◆ Problem requirements ◆
Transcribe verbatim the span of lines that opens with the line containing "Select the Whitelist tab" and closes with the last line of the data below.

◆ Record excerpts ◆

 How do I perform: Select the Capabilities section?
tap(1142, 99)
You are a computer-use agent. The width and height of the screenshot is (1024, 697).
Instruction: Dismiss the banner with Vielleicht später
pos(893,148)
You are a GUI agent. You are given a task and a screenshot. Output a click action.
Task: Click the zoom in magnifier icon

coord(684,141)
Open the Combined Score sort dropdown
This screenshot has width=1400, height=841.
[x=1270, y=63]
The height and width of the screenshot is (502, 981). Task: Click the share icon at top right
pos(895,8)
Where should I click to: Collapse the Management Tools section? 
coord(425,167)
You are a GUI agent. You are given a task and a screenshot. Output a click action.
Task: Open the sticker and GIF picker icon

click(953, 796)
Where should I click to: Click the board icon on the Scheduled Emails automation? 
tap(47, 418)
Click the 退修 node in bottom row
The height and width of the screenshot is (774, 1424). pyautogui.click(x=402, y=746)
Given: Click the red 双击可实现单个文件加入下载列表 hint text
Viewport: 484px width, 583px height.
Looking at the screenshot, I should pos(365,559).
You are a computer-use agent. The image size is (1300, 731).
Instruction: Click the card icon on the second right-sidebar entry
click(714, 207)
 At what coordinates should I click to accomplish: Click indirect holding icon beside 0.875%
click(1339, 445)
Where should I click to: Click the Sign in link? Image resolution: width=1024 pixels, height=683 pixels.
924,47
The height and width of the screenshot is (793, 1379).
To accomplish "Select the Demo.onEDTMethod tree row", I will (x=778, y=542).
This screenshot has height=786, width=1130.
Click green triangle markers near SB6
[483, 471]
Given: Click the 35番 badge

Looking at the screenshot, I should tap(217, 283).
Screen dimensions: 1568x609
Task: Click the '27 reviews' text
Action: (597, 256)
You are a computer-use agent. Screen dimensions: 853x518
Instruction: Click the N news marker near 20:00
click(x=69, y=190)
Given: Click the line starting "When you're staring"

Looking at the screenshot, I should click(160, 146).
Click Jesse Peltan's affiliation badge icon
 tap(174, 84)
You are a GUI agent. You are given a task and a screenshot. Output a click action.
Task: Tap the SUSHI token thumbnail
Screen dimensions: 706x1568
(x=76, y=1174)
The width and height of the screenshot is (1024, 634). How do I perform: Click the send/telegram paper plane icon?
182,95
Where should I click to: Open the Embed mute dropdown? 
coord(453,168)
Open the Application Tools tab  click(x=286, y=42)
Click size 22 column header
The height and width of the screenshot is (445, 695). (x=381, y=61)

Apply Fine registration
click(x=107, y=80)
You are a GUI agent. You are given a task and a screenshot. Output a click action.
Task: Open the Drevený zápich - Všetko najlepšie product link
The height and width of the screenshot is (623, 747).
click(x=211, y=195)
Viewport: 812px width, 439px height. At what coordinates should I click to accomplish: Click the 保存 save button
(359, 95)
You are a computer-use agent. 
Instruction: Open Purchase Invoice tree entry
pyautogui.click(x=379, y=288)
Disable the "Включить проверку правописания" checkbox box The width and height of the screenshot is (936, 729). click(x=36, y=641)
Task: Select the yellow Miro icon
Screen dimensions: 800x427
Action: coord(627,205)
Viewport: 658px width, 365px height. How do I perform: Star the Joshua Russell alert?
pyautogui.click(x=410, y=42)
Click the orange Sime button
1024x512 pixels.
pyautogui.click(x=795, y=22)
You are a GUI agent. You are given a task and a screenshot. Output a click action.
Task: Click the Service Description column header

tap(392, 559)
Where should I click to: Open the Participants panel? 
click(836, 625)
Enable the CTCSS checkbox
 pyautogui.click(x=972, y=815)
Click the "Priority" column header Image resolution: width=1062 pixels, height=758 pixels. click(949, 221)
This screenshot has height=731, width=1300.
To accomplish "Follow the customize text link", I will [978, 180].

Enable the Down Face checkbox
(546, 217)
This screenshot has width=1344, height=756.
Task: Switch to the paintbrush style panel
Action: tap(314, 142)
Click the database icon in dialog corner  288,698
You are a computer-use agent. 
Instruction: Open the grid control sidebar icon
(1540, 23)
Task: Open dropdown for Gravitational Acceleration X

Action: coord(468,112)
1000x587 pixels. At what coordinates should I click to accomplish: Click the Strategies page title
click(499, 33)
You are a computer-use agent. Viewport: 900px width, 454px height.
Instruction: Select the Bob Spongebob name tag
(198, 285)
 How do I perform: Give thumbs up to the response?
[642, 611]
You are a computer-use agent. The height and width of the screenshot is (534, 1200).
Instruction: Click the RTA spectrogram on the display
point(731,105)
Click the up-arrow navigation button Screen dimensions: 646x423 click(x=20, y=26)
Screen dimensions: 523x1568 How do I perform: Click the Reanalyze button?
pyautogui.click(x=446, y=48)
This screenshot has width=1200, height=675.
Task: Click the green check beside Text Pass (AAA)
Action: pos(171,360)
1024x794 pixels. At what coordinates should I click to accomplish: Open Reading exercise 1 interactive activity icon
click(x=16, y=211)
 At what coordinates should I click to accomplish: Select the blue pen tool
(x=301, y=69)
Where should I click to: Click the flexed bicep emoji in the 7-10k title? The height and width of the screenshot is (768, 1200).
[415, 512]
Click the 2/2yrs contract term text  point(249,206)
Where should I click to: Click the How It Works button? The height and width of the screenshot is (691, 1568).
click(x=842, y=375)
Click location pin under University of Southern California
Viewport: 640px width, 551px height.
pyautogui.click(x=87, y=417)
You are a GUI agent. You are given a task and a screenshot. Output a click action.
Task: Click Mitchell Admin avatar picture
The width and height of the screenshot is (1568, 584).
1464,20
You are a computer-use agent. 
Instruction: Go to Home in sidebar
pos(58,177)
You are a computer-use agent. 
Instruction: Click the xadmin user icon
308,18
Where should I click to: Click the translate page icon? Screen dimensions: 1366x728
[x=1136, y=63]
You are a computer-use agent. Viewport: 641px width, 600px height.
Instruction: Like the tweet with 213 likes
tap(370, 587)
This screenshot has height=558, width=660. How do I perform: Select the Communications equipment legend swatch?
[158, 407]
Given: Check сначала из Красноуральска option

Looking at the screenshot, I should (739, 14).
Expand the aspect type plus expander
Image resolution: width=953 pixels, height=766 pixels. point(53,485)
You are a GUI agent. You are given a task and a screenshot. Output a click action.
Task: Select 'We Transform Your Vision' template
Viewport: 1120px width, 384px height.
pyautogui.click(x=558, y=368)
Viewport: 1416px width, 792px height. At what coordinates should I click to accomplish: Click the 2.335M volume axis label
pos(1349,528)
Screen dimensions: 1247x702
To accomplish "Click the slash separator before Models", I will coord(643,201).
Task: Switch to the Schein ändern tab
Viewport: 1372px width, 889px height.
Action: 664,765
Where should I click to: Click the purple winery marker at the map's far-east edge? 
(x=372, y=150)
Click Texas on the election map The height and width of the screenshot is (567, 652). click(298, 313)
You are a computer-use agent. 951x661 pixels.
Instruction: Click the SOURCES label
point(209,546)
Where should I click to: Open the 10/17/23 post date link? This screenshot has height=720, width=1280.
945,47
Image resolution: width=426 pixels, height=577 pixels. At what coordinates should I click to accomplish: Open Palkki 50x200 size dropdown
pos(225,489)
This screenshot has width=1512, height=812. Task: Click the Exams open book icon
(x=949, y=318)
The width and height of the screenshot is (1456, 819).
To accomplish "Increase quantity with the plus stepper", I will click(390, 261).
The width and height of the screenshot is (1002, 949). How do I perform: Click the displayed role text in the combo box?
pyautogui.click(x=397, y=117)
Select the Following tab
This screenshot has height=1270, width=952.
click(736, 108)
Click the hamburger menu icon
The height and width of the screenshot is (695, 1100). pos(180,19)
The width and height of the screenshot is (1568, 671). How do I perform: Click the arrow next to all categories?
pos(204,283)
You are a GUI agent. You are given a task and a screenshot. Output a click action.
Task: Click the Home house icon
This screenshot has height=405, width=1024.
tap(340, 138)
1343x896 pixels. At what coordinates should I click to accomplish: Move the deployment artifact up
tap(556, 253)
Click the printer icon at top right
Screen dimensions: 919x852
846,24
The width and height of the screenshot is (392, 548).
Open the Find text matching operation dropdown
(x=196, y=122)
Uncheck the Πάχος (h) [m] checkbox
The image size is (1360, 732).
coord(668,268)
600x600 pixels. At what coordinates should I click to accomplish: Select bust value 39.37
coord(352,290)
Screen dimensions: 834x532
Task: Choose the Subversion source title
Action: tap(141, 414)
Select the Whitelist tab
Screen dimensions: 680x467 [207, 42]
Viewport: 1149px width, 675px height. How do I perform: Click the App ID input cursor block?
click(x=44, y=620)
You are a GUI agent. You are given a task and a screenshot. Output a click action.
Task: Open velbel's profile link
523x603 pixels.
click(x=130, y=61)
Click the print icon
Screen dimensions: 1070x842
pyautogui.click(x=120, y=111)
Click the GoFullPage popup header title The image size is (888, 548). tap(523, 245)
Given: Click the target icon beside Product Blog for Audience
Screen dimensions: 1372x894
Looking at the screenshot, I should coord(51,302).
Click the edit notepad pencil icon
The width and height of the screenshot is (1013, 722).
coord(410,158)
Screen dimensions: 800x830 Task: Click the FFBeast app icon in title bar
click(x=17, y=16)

◆ Output of the task ◆
Select the Whitelist tab
Screen dimensions: 680x467 [207, 42]
Viewport: 1149px width, 675px height. How do I perform: Click the App ID input cursor block?
click(x=44, y=620)
You are a GUI agent. You are given a task and a screenshot. Output a click action.
Task: Open velbel's profile link
523x603 pixels.
click(x=130, y=61)
Click the print icon
Screen dimensions: 1070x842
pyautogui.click(x=120, y=111)
Click the GoFullPage popup header title The image size is (888, 548). tap(523, 245)
Given: Click the target icon beside Product Blog for Audience
Screen dimensions: 1372x894
Looking at the screenshot, I should coord(51,302).
Click the edit notepad pencil icon
The width and height of the screenshot is (1013, 722).
coord(410,158)
Screen dimensions: 800x830 Task: Click the FFBeast app icon in title bar
click(x=17, y=16)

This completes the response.